Required work: Because the material must be preserved as it stands, copy every line exactly.

Entries shown:
----

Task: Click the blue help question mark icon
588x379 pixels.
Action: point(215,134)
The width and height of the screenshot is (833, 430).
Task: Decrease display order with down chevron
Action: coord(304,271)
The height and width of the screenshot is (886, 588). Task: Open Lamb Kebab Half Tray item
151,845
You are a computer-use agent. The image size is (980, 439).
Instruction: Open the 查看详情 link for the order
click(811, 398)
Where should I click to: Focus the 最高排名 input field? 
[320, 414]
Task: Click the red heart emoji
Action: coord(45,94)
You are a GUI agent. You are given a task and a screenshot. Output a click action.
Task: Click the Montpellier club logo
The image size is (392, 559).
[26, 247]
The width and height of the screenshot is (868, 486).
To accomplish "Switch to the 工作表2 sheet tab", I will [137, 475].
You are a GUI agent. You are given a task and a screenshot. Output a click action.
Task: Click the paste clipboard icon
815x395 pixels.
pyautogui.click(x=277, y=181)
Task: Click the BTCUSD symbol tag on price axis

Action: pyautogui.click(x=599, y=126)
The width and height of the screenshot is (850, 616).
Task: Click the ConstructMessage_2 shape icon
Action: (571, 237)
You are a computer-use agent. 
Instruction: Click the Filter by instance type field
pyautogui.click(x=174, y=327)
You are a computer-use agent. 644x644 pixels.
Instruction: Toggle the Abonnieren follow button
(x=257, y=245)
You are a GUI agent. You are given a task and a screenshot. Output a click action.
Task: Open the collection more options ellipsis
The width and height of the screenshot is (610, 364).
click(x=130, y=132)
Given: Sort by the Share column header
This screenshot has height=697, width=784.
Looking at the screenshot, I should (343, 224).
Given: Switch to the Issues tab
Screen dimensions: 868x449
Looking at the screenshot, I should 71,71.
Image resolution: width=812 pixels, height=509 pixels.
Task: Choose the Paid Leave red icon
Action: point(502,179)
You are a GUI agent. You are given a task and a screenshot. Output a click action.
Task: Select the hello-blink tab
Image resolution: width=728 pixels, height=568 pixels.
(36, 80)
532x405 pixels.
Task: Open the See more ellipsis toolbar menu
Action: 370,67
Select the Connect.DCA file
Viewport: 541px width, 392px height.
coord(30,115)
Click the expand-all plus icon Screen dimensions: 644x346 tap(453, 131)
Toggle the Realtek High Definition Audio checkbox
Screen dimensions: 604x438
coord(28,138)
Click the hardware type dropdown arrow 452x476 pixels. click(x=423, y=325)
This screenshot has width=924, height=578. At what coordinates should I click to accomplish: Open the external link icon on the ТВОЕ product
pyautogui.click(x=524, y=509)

----

The answer:
Task: Click the blue help question mark icon
588x379 pixels.
Action: point(215,134)
The width and height of the screenshot is (833, 430).
Task: Decrease display order with down chevron
Action: coord(304,271)
The height and width of the screenshot is (886, 588). Task: Open Lamb Kebab Half Tray item
151,845
You are a computer-use agent. The image size is (980, 439).
Instruction: Open the 查看详情 link for the order
click(811, 398)
Where should I click to: Focus the 最高排名 input field? 
[320, 414]
Task: Click the red heart emoji
Action: coord(45,94)
You are a GUI agent. You are given a task and a screenshot. Output a click action.
Task: Click the Montpellier club logo
The image size is (392, 559).
[26, 247]
The width and height of the screenshot is (868, 486).
To accomplish "Switch to the 工作表2 sheet tab", I will [137, 475].
You are a GUI agent. You are given a task and a screenshot. Output a click action.
Task: Click the paste clipboard icon
815x395 pixels.
pyautogui.click(x=277, y=181)
Task: Click the BTCUSD symbol tag on price axis

Action: pyautogui.click(x=599, y=126)
The width and height of the screenshot is (850, 616).
Task: Click the ConstructMessage_2 shape icon
Action: (571, 237)
You are a computer-use agent. 
Instruction: Click the Filter by instance type field
pyautogui.click(x=174, y=327)
You are a computer-use agent. 644x644 pixels.
Instruction: Toggle the Abonnieren follow button
(x=257, y=245)
You are a GUI agent. You are given a task and a screenshot. Output a click action.
Task: Open the collection more options ellipsis
The width and height of the screenshot is (610, 364).
click(x=130, y=132)
Given: Sort by the Share column header
This screenshot has height=697, width=784.
Looking at the screenshot, I should (343, 224).
Given: Switch to the Issues tab
Screen dimensions: 868x449
Looking at the screenshot, I should 71,71.
Image resolution: width=812 pixels, height=509 pixels.
Task: Choose the Paid Leave red icon
Action: point(502,179)
You are a GUI agent. You are given a task and a screenshot. Output a click action.
Task: Select the hello-blink tab
Image resolution: width=728 pixels, height=568 pixels.
(36, 80)
532x405 pixels.
Task: Open the See more ellipsis toolbar menu
Action: 370,67
Select the Connect.DCA file
Viewport: 541px width, 392px height.
coord(30,115)
Click the expand-all plus icon Screen dimensions: 644x346 tap(453, 131)
Toggle the Realtek High Definition Audio checkbox
Screen dimensions: 604x438
coord(28,138)
Click the hardware type dropdown arrow 452x476 pixels. click(x=423, y=325)
This screenshot has width=924, height=578. At what coordinates should I click to accomplish: Open the external link icon on the ТВОЕ product
pyautogui.click(x=524, y=509)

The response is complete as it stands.